CHAPTER LXXXXVII.
The Magnitude of the Sphere of the Intellect.
Argument. The Intellectual, Mental and Material Spheres, and their representations in the Mind.
Ráma said:—I come to understand, O venerable sage! from all you have propounded, that this grandeur of the universe being the work of the Divine Mind, is all derived from the same. (Here the creation of the world by the Divine mind, is viewed in the pantheistic light of Emanation).
2. Vasishtha answered:—The Mind as already said, having assumed a substantial form, manifested itself in the form of water in the mirage, raised by the shining blaze of its own light. (This passage embodies both theories, that light was the first work of God, and the Spirit of God moved on the surface of the waters. O ruh Eloim marhapeth-fi pene al maim. Genesis. Apa eva Sasarjádan. Manu).
3. The mind became amalgamated (identic), with the contents of the world, in the Spirit of Brahmá, now showing itself in the form of man, and now appearing as a God. (i.e. the mind reflected on these images which were evolution of itself in itself; because the thought or product of the mind, was of the same substance with itself). (This accords with the pantheistic doctrine, that God and Nature are one substance, and the one is a modification of the other).
4. Somewhere he showed himself as a demon and at another place like a yaksha (yakka); here he was as a Gandharvá, and there in the form of a Kinnará. (All these were the ideal manifestations of the Divine Mind).

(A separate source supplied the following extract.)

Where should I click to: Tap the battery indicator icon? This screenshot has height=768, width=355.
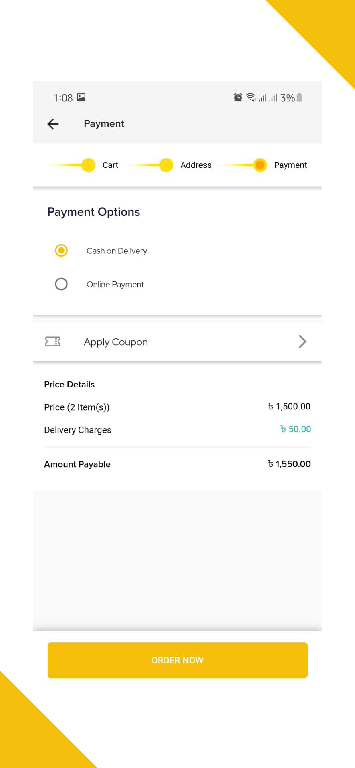(x=300, y=97)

5. The vast expanse of the Mind, was found to comprise in it the various tracts of land; and the pictures of many cities and habitable places. (Because the mind is the reservoir of all their images).
6. Such being the capacity of the mind, there is no reckoning of the millions of bodies, which are contained in it, like the woods and plants in a forest. All those are not worth our consideration in our inquiry about the mind. (They are as useless to the psychologist as botany is to the geologist).

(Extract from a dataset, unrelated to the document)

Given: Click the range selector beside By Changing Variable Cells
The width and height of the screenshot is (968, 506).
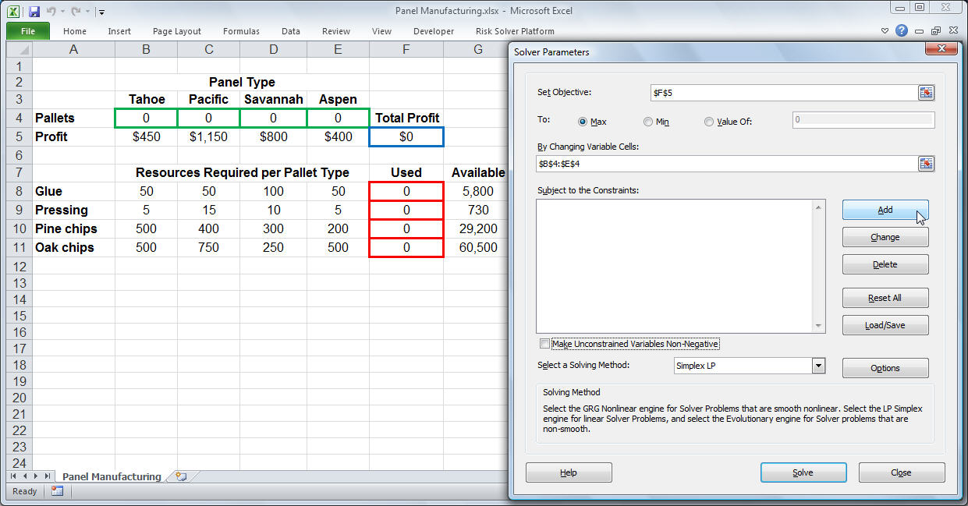Looking at the screenshot, I should pos(926,164).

7. It was this mind which spread out the world with all its contents, beside which there exists naught but the Supreme Spirit. (The mind is the container of the archetypes of the ectypal world, or the recording power of knowledge; but the Supreme Soul is the disembodied self-consciousness, having the principle of volition or Will; while the Spirit is the animating faculty of the soul).
8. The soul is beyond every category, it is omnipresent and the substratum of all existence, and it is by the power of this soul, that the mind doth move and manifest itself. (The mind is the soul incorporated with bodies; but the soul is quite apart from these).